No, I've talked with the musl developers, they are absolutely testing with heavily multi-threaded applications (like Firefox, or database servers, etc. etc.)

jemalloc is a terrible idea for all the reasons I've mentioned (and the musl developers mentioned): it is even more aggressive than rpmalloc at mapping in and not releasing memory. So if rpmalloc causes git gc to have pathological memory usage, so will jemalloc (and reading about hoard3 leads me to believe the same thing is true there.)

It's also worth noting that there is a kind of "allocation cache" for BMessages already in the Application Kit which alleviates some of the cross-thread allocation problems, I think.

comment:27 by X512, 3 weeks ago

mimalloc is working fine on 32 bits when system memory allocation fails, crash occurs only on 64 bit. It is hard to debug crash because it is not possible to run programs while all memory is allocated by test program.

comment:28 by waddlesplash, 3 weeks ago

Here's the lead musl developer's analysis of mimalloc: https://www.openwall.com/lists/musl/2019/11/30/3

comment:29 by waddlesplash, 3 weeks ago

(Allocating 2MB "spans" and breaking them up is also what rpmalloc did. It looks like mimalloc is very similar to rpmalloc in a lot of ways, actually, so I would expect it to have similar memory usage problems to rpmalloc with git gc and the like.)

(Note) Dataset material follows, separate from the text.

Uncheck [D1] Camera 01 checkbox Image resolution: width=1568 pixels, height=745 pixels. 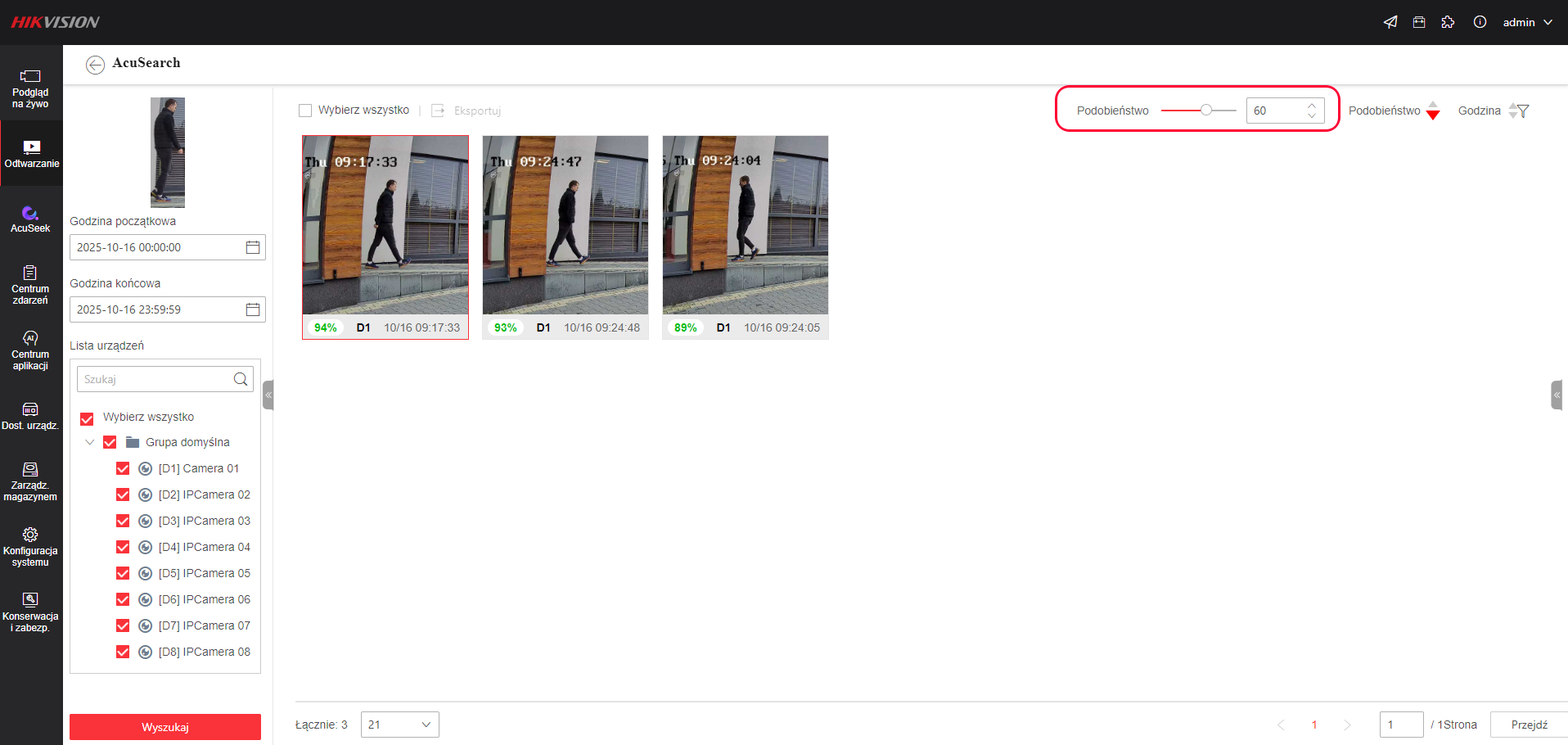pyautogui.click(x=123, y=468)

comment:30 by pulkomandy, 3 weeks ago

I'm just saying we should benchmark a few different options and see how they behave. musl may be the best choice, but we should still check how it behaves, know what to expect, and compare it to other options before we make a definitive choice. I'm not arguing in favor of mimalloc or any implementation in particular. Let's do some benchmarks and see what fits our workloads best.

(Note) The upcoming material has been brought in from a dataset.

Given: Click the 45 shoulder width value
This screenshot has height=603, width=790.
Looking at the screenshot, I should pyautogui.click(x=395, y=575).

It's not like it's a very complicated thing to do, either, it took me less than two hours to get mimalloc compiling and I think any other allocator would be ported just as easily. So it's worth doing the experiments and then we can decide. There is no point in arguing on the compared selling points of various allocators if we don't put them through our own tests.

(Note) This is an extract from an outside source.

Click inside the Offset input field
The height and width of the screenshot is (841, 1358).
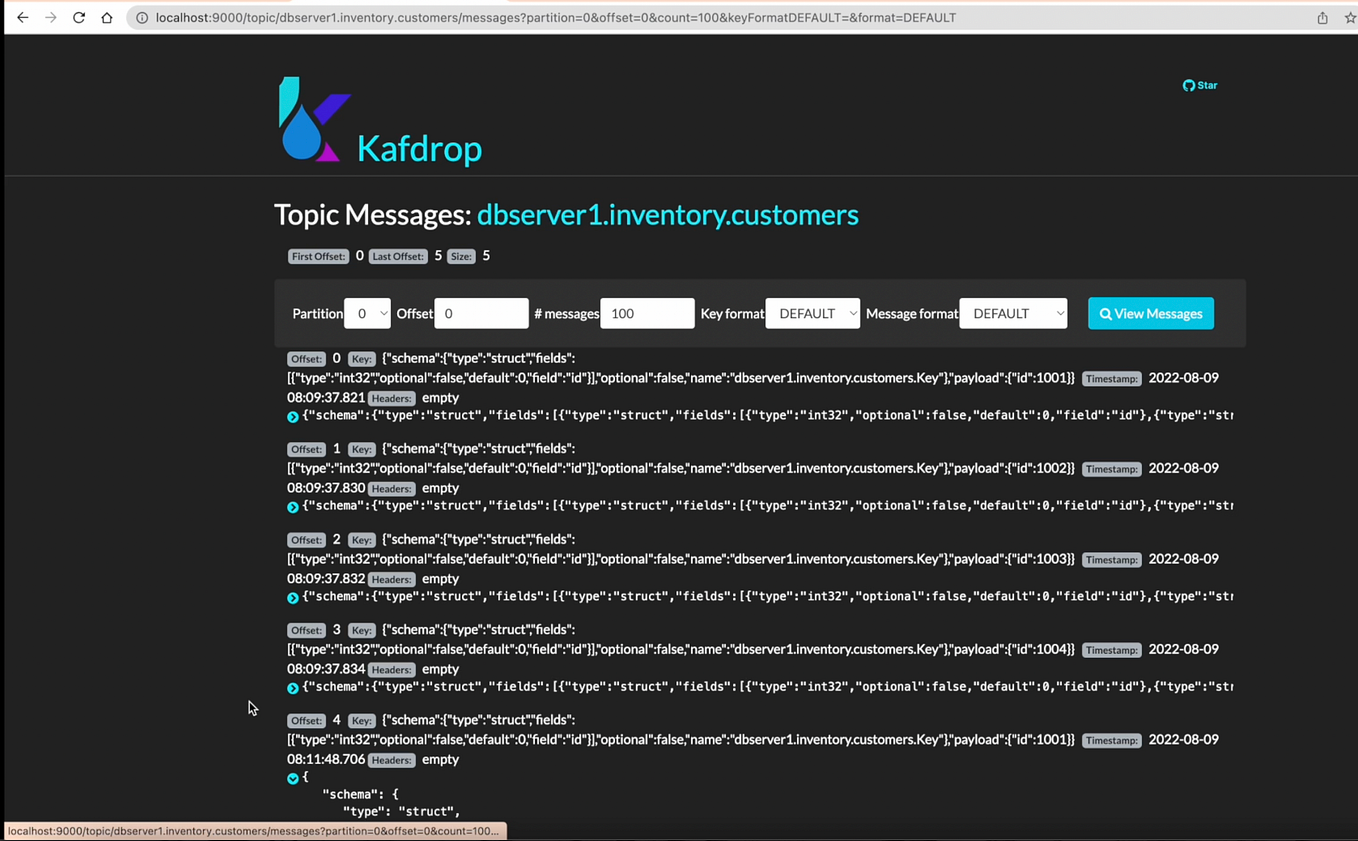481,313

We can also uncover other problems, for example, we know that an area-based allocator will end up creating more areas, and we know that our areas have bad performance when you create many of them. So that will be a thing to consider too (and either we'll need to optimize our areas handling, or find a way to not use them too much). We can't handle the allocator as a black box here, and we can't assume anything about our allocation patterns and wether they match an allocator design or not, because we have not measured anything. Going through that will make sure that we identify the limitations of an allocator (or the way it badly interacts with other parts of the OS), and will also reinforce our confidence in whatever choice we make in the end, knowing what we validated against and which things we decided to optimize for. And we will probably find other things to optimize on our side as well.

The problem of releasing memory to the OS is an interesting one. It probably shouldn't be done immediately for performance reasons, you want to keep a few free pages around for some time. So, when should it be done? Every N allocations? Only on request from the low_resource_manager? If so, how is the request forwarded to the allocator? A mix of both strategies, with some automatic release and a more agressive cleanup when the low resource manager asks for it? Is that even possible with each of these allocators?

comment:31 by X512, 3 weeks ago

mimalloc on 64 bit crash here: https://github.com/microsoft/mimalloc/blob/master/include/mimalloc-internal.h#L600. Accessed address seems valid, strange...

comment:32 by X512, 3 weeks ago

I tried ramdom size allocations in mimalloc and it crashed on free in _mi_segment_page_free.

Note: See TracTickets for help on using tickets.